**Source information:**
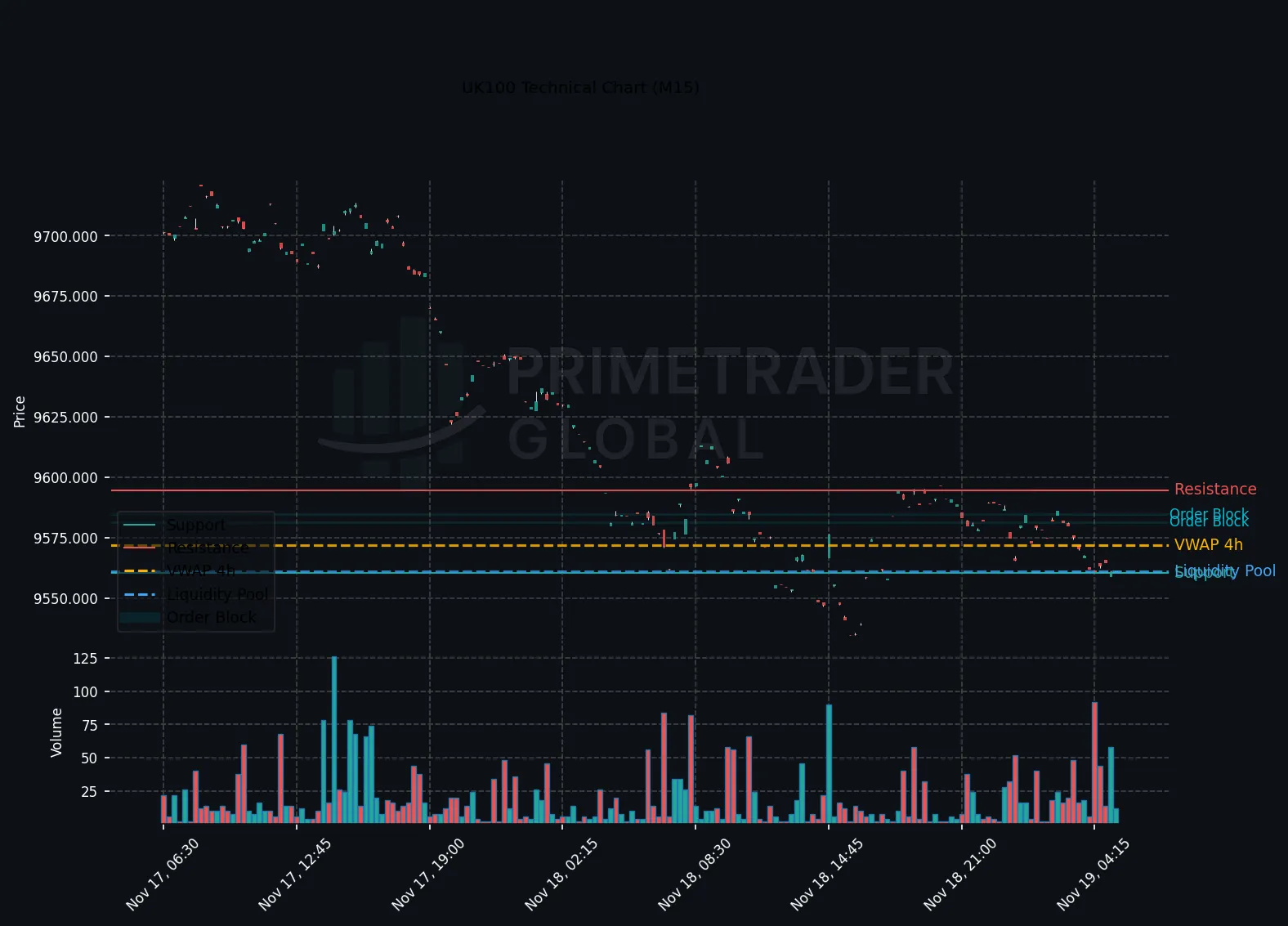Click the tallest teal volume bar reaching 125
The width and height of the screenshot is (1288, 926).
(334, 739)
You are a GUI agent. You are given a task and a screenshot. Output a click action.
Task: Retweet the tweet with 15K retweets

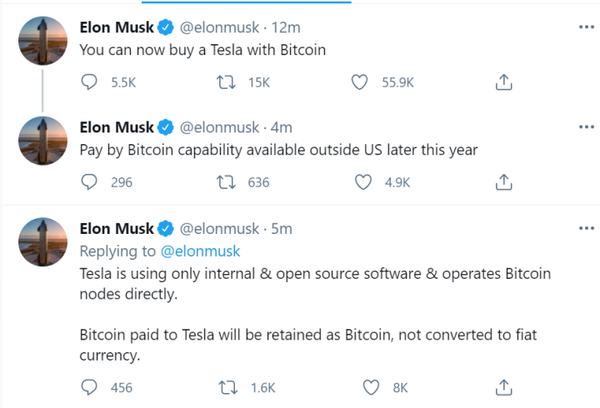(x=226, y=82)
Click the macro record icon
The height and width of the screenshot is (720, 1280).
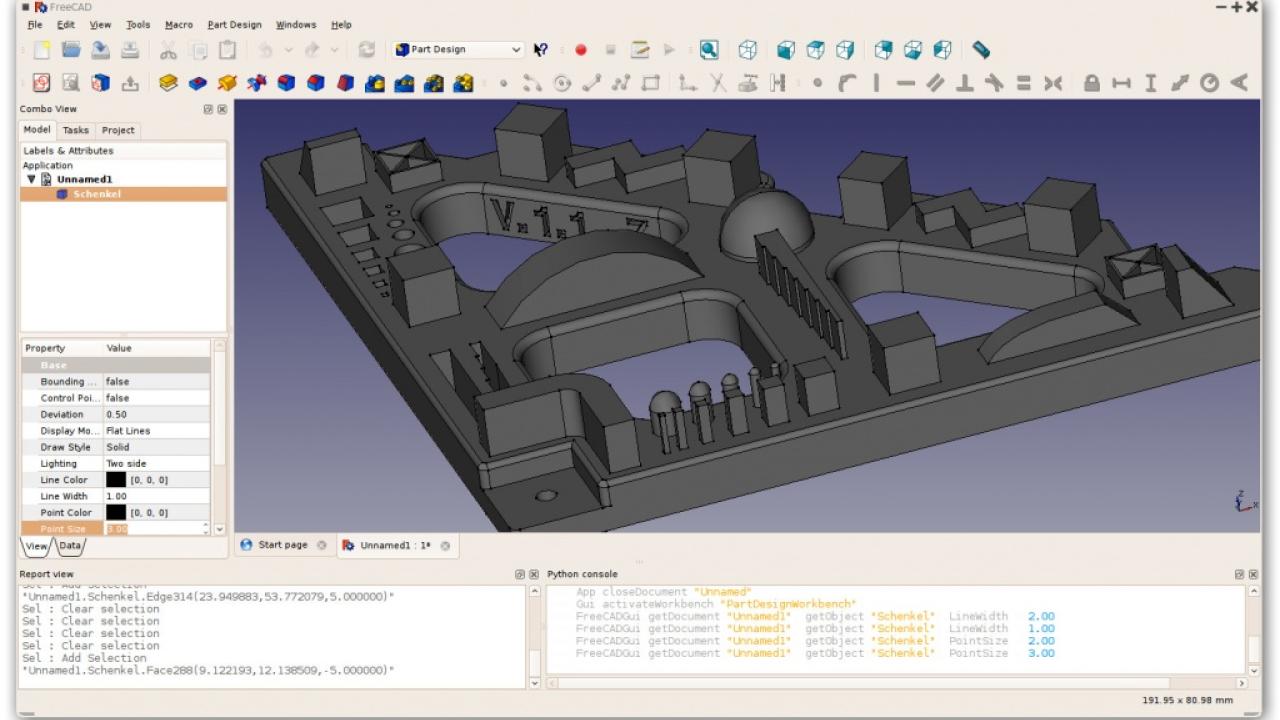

**Task instructions:** Only an exact copy of the lines from the one with "You are a GUI" through the last line of the data above is wanted, and no pictures.

**Exercise result:**
You are a GUI agent. You are given a task and a screenshot. Output a click action.
Task: Retweet the tweet with 15K retweets

(x=226, y=82)
Click the macro record icon
The height and width of the screenshot is (720, 1280).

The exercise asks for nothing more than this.